The following steps document the installation of Harvest Man? directly from the subversion trunk.


1. Downloading

Harvest Man? subversion trunk is at http://harvestman-crawler.googlecode.com/svn/trunk/. To check out the source code, enter the following command in a folder where you want to keep the files.


$ svn co http://harvestman-crawler.googlecode.com/svn/trunk/HarvestMan HarvestMan-2.0

NOTE: You can also download an alpha package tarball from http://harvestmanontheweb.com/packages/2.0. Files are named in the form Harvest Man?-2.0alpha<day><month><year>.tar.gz. Grab the latest file. However, tarballs are not updated frequently to the website, so these will be mostly behind the subversion trunk by several days.


2. Requirements and Dependencies

Harvest Man? requires at least Python version 2.4 to run. The other dependencies of Harvest Man? (for version 2.0) are,

  1. sgmlop - Fast SGML/XML/(X)HTML parser written in C (used for HTML parsing)
  2. pyparsing - A general parsing module for Python (used in the rudimentary Javascript parser)
  3. web.py - Simple but powerful web framework written in pure Python. (for browser-based UI)

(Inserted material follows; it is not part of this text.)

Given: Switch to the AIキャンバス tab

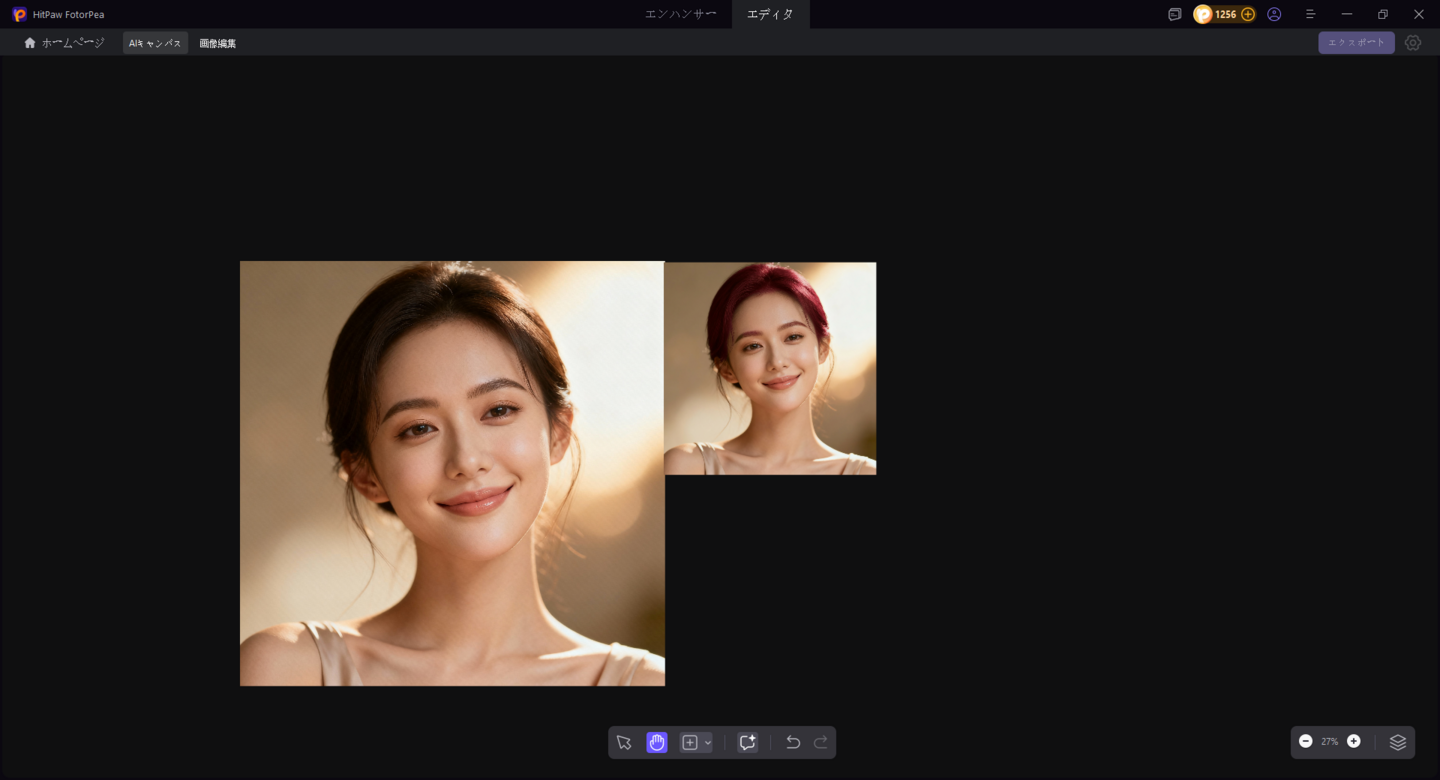Looking at the screenshot, I should tap(155, 43).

Of these, the Harvest Man? distribution includes sgmlop pacakge. The setup.py script of Harvest Man? pulls in the other two dependencies if they are not already installed.

2. Installing to Python

Change directory to the folder "Harvest Man?-2.0" and issue the following command. Make sure you have root privileges, before doing so.


$ sudo python setup.py install

This will check dependencies, pull in those which are not satisfied, install the code to your Python site-packages folder and create short-cuts for the two Harvest Man? applications, namely harvestman and hget . It will also run unit-tests to check the installation.

Here is the command-line log of a fresh installation of Harvest Man?, which installs everything, including the dependencies from scratch.

Full Command Line Install Log

3. Installation Check

The installation script executes unit test cases immediately after installation and informs the user of the results.

Running unit tests...
Running test_connector...
test_connect...
test_connect_etag...
test_connect_lmt...
Running test_urlparser...
Ran 10 tests, 10 passes, 0 failures

NOTE: Unit tests are executed only for the first time when running setup.py, not for subsequent invocations.

Harvest Man? also has a "self-test" option which can be invoked by passing the argument selftest to the program on the command-line. It invokes the same unit-tests as above.

[anand@localhost ~]$ harvestman --selftest
Loading system configuration... 
Loading user configuration... 
Running self-test...
Running test_connector...
test_connect...
test_connect_etag...
test_connect_lmt...
Running test_urlparser...
<unittest.TestResult run=10 errors=0 failures=0>
self-test complete. All tests passed.

If something goes wrong in the tests, the program will print...

self-test failed. Please check your installation!